------ RECORDED INFORMATION

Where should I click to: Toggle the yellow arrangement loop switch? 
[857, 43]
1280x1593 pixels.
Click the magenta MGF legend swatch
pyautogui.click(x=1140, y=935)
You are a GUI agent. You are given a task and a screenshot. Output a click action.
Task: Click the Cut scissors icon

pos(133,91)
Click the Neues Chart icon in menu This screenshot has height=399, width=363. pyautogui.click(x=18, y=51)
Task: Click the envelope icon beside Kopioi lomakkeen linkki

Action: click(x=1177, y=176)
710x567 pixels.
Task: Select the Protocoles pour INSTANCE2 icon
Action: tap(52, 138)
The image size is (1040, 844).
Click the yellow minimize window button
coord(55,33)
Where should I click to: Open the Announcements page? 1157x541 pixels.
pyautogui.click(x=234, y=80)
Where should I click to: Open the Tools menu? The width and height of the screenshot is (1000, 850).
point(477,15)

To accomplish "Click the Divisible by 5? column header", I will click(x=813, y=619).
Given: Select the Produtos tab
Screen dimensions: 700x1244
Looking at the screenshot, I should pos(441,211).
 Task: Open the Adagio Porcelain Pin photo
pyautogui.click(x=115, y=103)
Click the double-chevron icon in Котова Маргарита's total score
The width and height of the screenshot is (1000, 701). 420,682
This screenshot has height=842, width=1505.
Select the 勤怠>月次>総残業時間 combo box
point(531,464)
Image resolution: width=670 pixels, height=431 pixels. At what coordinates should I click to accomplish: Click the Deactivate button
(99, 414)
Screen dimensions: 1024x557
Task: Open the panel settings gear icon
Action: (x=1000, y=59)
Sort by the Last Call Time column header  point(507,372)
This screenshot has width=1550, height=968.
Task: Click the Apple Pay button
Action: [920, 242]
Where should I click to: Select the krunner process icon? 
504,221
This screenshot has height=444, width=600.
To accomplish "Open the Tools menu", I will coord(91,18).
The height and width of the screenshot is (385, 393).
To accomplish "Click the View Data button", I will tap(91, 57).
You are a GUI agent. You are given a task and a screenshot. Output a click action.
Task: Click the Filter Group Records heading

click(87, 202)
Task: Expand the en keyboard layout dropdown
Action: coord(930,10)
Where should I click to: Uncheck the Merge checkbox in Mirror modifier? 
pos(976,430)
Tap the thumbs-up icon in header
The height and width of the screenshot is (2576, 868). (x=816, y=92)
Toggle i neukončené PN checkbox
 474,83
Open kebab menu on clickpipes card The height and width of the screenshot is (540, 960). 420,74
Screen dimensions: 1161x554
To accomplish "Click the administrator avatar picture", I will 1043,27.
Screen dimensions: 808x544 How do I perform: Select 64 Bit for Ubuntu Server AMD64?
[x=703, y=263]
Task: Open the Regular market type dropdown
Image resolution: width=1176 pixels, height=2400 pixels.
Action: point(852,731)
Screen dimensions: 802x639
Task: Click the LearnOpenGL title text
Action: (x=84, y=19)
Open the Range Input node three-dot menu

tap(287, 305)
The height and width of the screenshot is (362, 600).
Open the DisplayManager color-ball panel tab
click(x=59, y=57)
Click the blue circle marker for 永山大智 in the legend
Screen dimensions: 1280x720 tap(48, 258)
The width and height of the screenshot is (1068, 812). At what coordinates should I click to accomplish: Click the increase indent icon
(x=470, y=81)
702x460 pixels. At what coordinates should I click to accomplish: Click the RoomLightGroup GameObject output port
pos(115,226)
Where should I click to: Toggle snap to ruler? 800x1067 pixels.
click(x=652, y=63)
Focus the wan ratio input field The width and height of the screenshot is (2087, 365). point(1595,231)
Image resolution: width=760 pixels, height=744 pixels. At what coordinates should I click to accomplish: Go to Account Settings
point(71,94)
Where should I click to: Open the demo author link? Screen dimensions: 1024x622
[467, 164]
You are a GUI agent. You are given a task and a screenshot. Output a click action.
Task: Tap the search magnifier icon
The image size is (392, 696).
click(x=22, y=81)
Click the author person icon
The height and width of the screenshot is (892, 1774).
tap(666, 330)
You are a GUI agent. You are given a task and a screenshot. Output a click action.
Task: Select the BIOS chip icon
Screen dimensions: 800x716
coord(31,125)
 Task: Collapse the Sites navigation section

------------

**AIM OF THE EXERCISE:**
Each line above needs to be returned exactly as it is.

**ANSWER FOR THIS EXERCISE:**
Where should I click to: Toggle the yellow arrangement loop switch? 
[857, 43]
1280x1593 pixels.
Click the magenta MGF legend swatch
pyautogui.click(x=1140, y=935)
You are a GUI agent. You are given a task and a screenshot. Output a click action.
Task: Click the Cut scissors icon

pos(133,91)
Click the Neues Chart icon in menu This screenshot has height=399, width=363. pyautogui.click(x=18, y=51)
Task: Click the envelope icon beside Kopioi lomakkeen linkki

Action: click(x=1177, y=176)
710x567 pixels.
Task: Select the Protocoles pour INSTANCE2 icon
Action: tap(52, 138)
The image size is (1040, 844).
Click the yellow minimize window button
coord(55,33)
Where should I click to: Open the Announcements page? 1157x541 pixels.
pyautogui.click(x=234, y=80)
Where should I click to: Open the Tools menu? The width and height of the screenshot is (1000, 850).
point(477,15)

To accomplish "Click the Divisible by 5? column header", I will click(x=813, y=619).
Given: Select the Produtos tab
Screen dimensions: 700x1244
Looking at the screenshot, I should pos(441,211).
 Task: Open the Adagio Porcelain Pin photo
pyautogui.click(x=115, y=103)
Click the double-chevron icon in Котова Маргарита's total score
The width and height of the screenshot is (1000, 701). 420,682
This screenshot has height=842, width=1505.
Select the 勤怠>月次>総残業時間 combo box
point(531,464)
Image resolution: width=670 pixels, height=431 pixels. At what coordinates should I click to accomplish: Click the Deactivate button
(99, 414)
Screen dimensions: 1024x557
Task: Open the panel settings gear icon
Action: (x=1000, y=59)
Sort by the Last Call Time column header  point(507,372)
This screenshot has width=1550, height=968.
Task: Click the Apple Pay button
Action: [920, 242]
Where should I click to: Select the krunner process icon? 
504,221
This screenshot has height=444, width=600.
To accomplish "Open the Tools menu", I will coord(91,18).
The height and width of the screenshot is (385, 393).
To accomplish "Click the View Data button", I will tap(91, 57).
You are a GUI agent. You are given a task and a screenshot. Output a click action.
Task: Click the Filter Group Records heading

click(87, 202)
Task: Expand the en keyboard layout dropdown
Action: coord(930,10)
Where should I click to: Uncheck the Merge checkbox in Mirror modifier? 
pos(976,430)
Tap the thumbs-up icon in header
The height and width of the screenshot is (2576, 868). (x=816, y=92)
Toggle i neukončené PN checkbox
 474,83
Open kebab menu on clickpipes card The height and width of the screenshot is (540, 960). 420,74
Screen dimensions: 1161x554
To accomplish "Click the administrator avatar picture", I will 1043,27.
Screen dimensions: 808x544 How do I perform: Select 64 Bit for Ubuntu Server AMD64?
[x=703, y=263]
Task: Open the Regular market type dropdown
Image resolution: width=1176 pixels, height=2400 pixels.
Action: point(852,731)
Screen dimensions: 802x639
Task: Click the LearnOpenGL title text
Action: (x=84, y=19)
Open the Range Input node three-dot menu

tap(287, 305)
The height and width of the screenshot is (362, 600).
Open the DisplayManager color-ball panel tab
click(x=59, y=57)
Click the blue circle marker for 永山大智 in the legend
Screen dimensions: 1280x720 tap(48, 258)
The width and height of the screenshot is (1068, 812). At what coordinates should I click to accomplish: Click the increase indent icon
(x=470, y=81)
702x460 pixels. At what coordinates should I click to accomplish: Click the RoomLightGroup GameObject output port
pos(115,226)
Where should I click to: Toggle snap to ruler? 800x1067 pixels.
click(x=652, y=63)
Focus the wan ratio input field The width and height of the screenshot is (2087, 365). point(1595,231)
Image resolution: width=760 pixels, height=744 pixels. At what coordinates should I click to accomplish: Go to Account Settings
point(71,94)
Where should I click to: Open the demo author link? Screen dimensions: 1024x622
[467, 164]
You are a GUI agent. You are given a task and a screenshot. Output a click action.
Task: Tap the search magnifier icon
The image size is (392, 696).
click(x=22, y=81)
Click the author person icon
The height and width of the screenshot is (892, 1774).
tap(666, 330)
You are a GUI agent. You are given a task and a screenshot. Output a click action.
Task: Select the BIOS chip icon
Screen dimensions: 800x716
coord(31,125)
 Task: Collapse the Sites navigation section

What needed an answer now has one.